### Task description
Quote every line of the material beneath this one.

--- Recorded data Enclosed Below ---

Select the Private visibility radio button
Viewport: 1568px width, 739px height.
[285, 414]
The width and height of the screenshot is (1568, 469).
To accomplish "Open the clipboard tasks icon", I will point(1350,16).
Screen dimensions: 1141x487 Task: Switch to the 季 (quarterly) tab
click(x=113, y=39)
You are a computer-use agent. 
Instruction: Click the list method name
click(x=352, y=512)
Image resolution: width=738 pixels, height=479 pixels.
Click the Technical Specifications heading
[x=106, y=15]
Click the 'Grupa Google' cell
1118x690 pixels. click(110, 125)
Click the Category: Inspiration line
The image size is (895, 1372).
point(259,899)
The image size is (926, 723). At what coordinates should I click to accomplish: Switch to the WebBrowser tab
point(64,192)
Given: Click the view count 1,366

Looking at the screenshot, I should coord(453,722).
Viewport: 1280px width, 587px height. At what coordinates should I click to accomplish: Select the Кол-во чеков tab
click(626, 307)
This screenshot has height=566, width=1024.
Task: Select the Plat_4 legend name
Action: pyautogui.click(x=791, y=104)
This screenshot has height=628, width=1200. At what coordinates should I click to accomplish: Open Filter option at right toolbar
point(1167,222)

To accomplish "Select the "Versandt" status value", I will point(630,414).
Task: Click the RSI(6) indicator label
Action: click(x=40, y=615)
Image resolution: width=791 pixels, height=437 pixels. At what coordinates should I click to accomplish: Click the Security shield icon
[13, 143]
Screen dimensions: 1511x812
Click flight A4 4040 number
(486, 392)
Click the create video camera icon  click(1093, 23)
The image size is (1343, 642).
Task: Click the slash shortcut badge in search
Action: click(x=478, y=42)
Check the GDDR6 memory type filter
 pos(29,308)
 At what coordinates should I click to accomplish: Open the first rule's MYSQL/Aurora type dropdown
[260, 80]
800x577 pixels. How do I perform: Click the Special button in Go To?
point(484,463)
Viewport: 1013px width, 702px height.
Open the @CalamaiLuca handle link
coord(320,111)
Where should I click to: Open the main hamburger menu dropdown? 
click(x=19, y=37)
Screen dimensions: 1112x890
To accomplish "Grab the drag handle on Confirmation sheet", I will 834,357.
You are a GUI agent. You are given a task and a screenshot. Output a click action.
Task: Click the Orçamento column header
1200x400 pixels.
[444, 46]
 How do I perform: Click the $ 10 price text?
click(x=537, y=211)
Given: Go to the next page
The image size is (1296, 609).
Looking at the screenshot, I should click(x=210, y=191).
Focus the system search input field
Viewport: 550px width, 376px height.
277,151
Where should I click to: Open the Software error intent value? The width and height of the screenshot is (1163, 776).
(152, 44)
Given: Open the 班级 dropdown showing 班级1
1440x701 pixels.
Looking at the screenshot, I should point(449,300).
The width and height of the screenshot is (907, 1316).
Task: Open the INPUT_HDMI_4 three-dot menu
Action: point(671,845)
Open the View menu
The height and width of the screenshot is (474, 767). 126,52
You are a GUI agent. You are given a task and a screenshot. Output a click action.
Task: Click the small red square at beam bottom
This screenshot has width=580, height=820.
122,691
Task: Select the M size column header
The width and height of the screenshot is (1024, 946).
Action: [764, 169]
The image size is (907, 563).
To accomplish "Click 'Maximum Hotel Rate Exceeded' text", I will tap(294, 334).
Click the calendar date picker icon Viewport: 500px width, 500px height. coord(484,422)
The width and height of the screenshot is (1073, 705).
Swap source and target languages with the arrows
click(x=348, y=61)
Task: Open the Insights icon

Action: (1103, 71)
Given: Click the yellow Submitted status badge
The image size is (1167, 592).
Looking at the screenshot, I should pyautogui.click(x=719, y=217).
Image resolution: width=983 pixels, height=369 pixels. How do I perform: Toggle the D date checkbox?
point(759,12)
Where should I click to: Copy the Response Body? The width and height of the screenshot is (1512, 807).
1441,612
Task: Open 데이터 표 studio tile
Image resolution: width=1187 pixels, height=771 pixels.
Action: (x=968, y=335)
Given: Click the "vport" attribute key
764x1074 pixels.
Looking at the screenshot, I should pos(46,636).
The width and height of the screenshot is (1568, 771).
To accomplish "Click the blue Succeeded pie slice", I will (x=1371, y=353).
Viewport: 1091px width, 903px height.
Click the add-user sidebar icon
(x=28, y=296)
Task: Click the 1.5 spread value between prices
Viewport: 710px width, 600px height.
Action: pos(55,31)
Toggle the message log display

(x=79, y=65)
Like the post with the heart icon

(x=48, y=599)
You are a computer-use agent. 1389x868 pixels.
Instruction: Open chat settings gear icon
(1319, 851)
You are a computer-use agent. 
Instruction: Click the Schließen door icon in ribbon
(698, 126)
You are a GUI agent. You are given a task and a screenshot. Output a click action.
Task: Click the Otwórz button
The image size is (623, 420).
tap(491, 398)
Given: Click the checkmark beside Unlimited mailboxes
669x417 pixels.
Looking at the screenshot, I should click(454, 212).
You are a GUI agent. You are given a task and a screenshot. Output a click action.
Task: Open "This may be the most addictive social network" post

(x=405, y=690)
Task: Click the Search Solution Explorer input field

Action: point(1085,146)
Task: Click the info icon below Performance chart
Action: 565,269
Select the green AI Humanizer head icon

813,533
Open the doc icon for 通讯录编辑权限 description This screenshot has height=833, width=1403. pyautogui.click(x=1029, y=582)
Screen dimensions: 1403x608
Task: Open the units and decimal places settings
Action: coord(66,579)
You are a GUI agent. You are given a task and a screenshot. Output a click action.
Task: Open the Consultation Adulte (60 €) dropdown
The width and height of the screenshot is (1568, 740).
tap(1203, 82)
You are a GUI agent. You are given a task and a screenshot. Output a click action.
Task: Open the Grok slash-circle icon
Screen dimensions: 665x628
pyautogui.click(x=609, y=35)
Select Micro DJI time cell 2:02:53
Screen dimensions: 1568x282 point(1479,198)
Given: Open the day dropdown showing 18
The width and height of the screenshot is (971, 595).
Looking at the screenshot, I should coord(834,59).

--- End of Enclosed Recorded data ---

### Answer
Select the Private visibility radio button
Viewport: 1568px width, 739px height.
[285, 414]
The width and height of the screenshot is (1568, 469).
To accomplish "Open the clipboard tasks icon", I will point(1350,16).
Screen dimensions: 1141x487 Task: Switch to the 季 (quarterly) tab
click(x=113, y=39)
You are a computer-use agent. 
Instruction: Click the list method name
click(x=352, y=512)
Image resolution: width=738 pixels, height=479 pixels.
Click the Technical Specifications heading
[x=106, y=15]
Click the 'Grupa Google' cell
1118x690 pixels. click(110, 125)
Click the Category: Inspiration line
The image size is (895, 1372).
point(259,899)
The image size is (926, 723). At what coordinates should I click to accomplish: Switch to the WebBrowser tab
point(64,192)
Given: Click the view count 1,366

Looking at the screenshot, I should coord(453,722).
Viewport: 1280px width, 587px height. At what coordinates should I click to accomplish: Select the Кол-во чеков tab
click(626, 307)
This screenshot has height=566, width=1024.
Task: Select the Plat_4 legend name
Action: pyautogui.click(x=791, y=104)
This screenshot has height=628, width=1200. At what coordinates should I click to accomplish: Open Filter option at right toolbar
point(1167,222)

To accomplish "Select the "Versandt" status value", I will point(630,414).
Task: Click the RSI(6) indicator label
Action: click(x=40, y=615)
Image resolution: width=791 pixels, height=437 pixels. At what coordinates should I click to accomplish: Click the Security shield icon
[13, 143]
Screen dimensions: 1511x812
Click flight A4 4040 number
(486, 392)
Click the create video camera icon  click(1093, 23)
The image size is (1343, 642).
Task: Click the slash shortcut badge in search
Action: click(x=478, y=42)
Check the GDDR6 memory type filter
 pos(29,308)
 At what coordinates should I click to accomplish: Open the first rule's MYSQL/Aurora type dropdown
[260, 80]
800x577 pixels. How do I perform: Click the Special button in Go To?
point(484,463)
Viewport: 1013px width, 702px height.
Open the @CalamaiLuca handle link
coord(320,111)
Where should I click to: Open the main hamburger menu dropdown? 
click(x=19, y=37)
Screen dimensions: 1112x890
To accomplish "Grab the drag handle on Confirmation sheet", I will 834,357.
You are a GUI agent. You are given a task and a screenshot. Output a click action.
Task: Click the Orçamento column header
1200x400 pixels.
[444, 46]
 How do I perform: Click the $ 10 price text?
click(x=537, y=211)
Given: Go to the next page
The image size is (1296, 609).
Looking at the screenshot, I should click(x=210, y=191).
Focus the system search input field
Viewport: 550px width, 376px height.
277,151
Where should I click to: Open the Software error intent value? The width and height of the screenshot is (1163, 776).
(152, 44)
Given: Open the 班级 dropdown showing 班级1
1440x701 pixels.
Looking at the screenshot, I should point(449,300).
The width and height of the screenshot is (907, 1316).
Task: Open the INPUT_HDMI_4 three-dot menu
Action: point(671,845)
Open the View menu
The height and width of the screenshot is (474, 767). 126,52
You are a GUI agent. You are given a task and a screenshot. Output a click action.
Task: Click the small red square at beam bottom
This screenshot has width=580, height=820.
122,691
Task: Select the M size column header
The width and height of the screenshot is (1024, 946).
Action: [764, 169]
The image size is (907, 563).
To accomplish "Click 'Maximum Hotel Rate Exceeded' text", I will tap(294, 334).
Click the calendar date picker icon Viewport: 500px width, 500px height. coord(484,422)
The width and height of the screenshot is (1073, 705).
Swap source and target languages with the arrows
click(x=348, y=61)
Task: Open the Insights icon

Action: (1103, 71)
Given: Click the yellow Submitted status badge
The image size is (1167, 592).
Looking at the screenshot, I should pyautogui.click(x=719, y=217).
Image resolution: width=983 pixels, height=369 pixels. How do I perform: Toggle the D date checkbox?
point(759,12)
Where should I click to: Copy the Response Body? The width and height of the screenshot is (1512, 807).
1441,612
Task: Open 데이터 표 studio tile
Image resolution: width=1187 pixels, height=771 pixels.
Action: (x=968, y=335)
Given: Click the "vport" attribute key
764x1074 pixels.
Looking at the screenshot, I should pos(46,636).
The width and height of the screenshot is (1568, 771).
To accomplish "Click the blue Succeeded pie slice", I will (x=1371, y=353).
Viewport: 1091px width, 903px height.
Click the add-user sidebar icon
(x=28, y=296)
Task: Click the 1.5 spread value between prices
Viewport: 710px width, 600px height.
Action: pos(55,31)
Toggle the message log display

(x=79, y=65)
Like the post with the heart icon

(x=48, y=599)
You are a computer-use agent. 1389x868 pixels.
Instruction: Open chat settings gear icon
(1319, 851)
You are a computer-use agent. 
Instruction: Click the Schließen door icon in ribbon
(698, 126)
You are a GUI agent. You are given a task and a screenshot. Output a click action.
Task: Click the Otwórz button
The image size is (623, 420).
tap(491, 398)
Given: Click the checkmark beside Unlimited mailboxes
669x417 pixels.
Looking at the screenshot, I should click(454, 212).
You are a GUI agent. You are given a task and a screenshot. Output a click action.
Task: Open "This may be the most addictive social network" post

(x=405, y=690)
Task: Click the Search Solution Explorer input field

Action: point(1085,146)
Task: Click the info icon below Performance chart
Action: 565,269
Select the green AI Humanizer head icon

813,533
Open the doc icon for 通讯录编辑权限 description This screenshot has height=833, width=1403. pyautogui.click(x=1029, y=582)
Screen dimensions: 1403x608
Task: Open the units and decimal places settings
Action: coord(66,579)
You are a GUI agent. You are given a task and a screenshot. Output a click action.
Task: Open the Consultation Adulte (60 €) dropdown
The width and height of the screenshot is (1568, 740).
tap(1203, 82)
You are a GUI agent. You are given a task and a screenshot. Output a click action.
Task: Open the Grok slash-circle icon
Screen dimensions: 665x628
pyautogui.click(x=609, y=35)
Select Micro DJI time cell 2:02:53
Screen dimensions: 1568x282 point(1479,198)
Given: Open the day dropdown showing 18
The width and height of the screenshot is (971, 595).
Looking at the screenshot, I should coord(834,59).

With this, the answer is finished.